Struble’s mother, Carol, lost her own mother to an abdominal embolism when she was 13. Struble also knew she had a family history of protein C deficiency, a condition marked by low levels of natural anticoagulants in the blood. After her initial ischemic symptoms, Struble and her mother visited their family physician. “She said to him, and I will never forget this, ‘Could it be a blood clot?’ And he said, ‘No, Carol, don’t scare her,’” she says. “A day later, I was in sociology class doing a group presentation, and I remember almost fainting and started coughing up blood.”
This time, she went to the ER at St.

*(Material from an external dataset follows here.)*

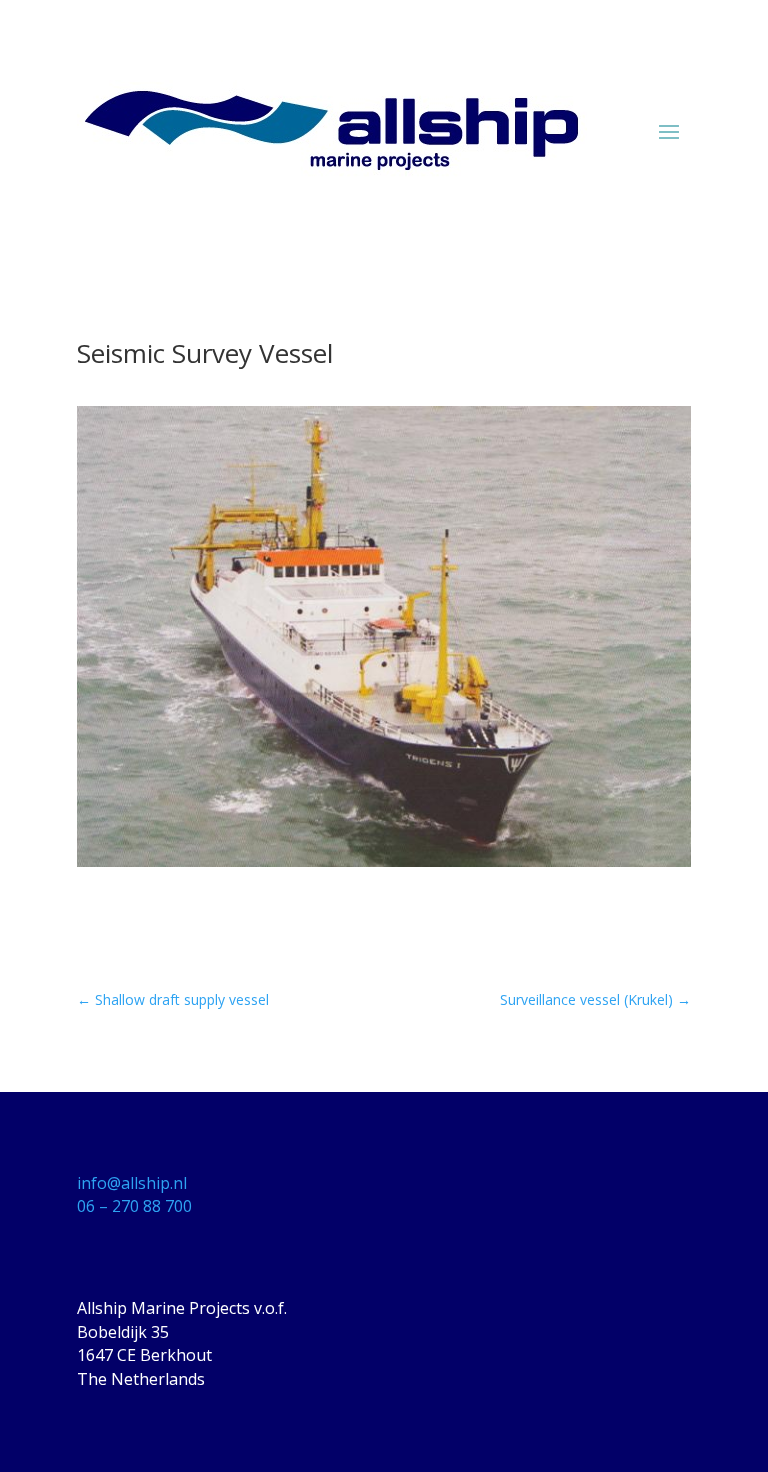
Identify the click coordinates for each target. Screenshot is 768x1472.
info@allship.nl (132, 1183)
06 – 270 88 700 (134, 1206)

Joseph’s Hospital in Tucson, where a ventilation-perfusion scan detected a potentially fatal blood clot in her lung. “They said to me, ‘Had you not come in, you would’ve died,’” she says.


Struble was given blood thinners but developed a pleural effusion – a buildup of fluid between the lining of her lung and chest cavity – that left her fighting for her life in the ICU for 10 days. “It was the worst pain I’ve ever felt in my entire life,” she says.
Upon discharge, she was more concerned about making up two weeks of missed classes than surviving a pulmonary embolism. “I was like, ‘I almost died, but I’m not going to get into med school now because if I get a B in biology, it’s going to throw me off and ruin my life,’” she says.
Struble considers this a pivotal moment in her professional journey. “I started to really listen to what I needed to do to move forward, so I thought, ‘I’m going to go talk to my professor.’ I told him my story, and he goes, ‘I’m giving you an A,’” she says. “It taught me that you have to advocate for yourself… I advocated for myself, and there were people being put in my path that advocated for me.”
Struble has carried this message of resilience and resolve throughout her career and continues to instill it in her young patients and their families. “One of my biggest messages [to parents] is, ‘You can advocate for yourself, for your kid… You are ultimately in charge,’” she says. “Then, I try to teach that to 3-year-olds. I try to have the parent let me ask the kids questions. I want to facilitate conversation.”
Experiencing a medical emergency as a patient also further fueled her desire to become a physician. “It made me want to be a doctor more,” she says. “Going through that experience… really reinforced that this is my calling.”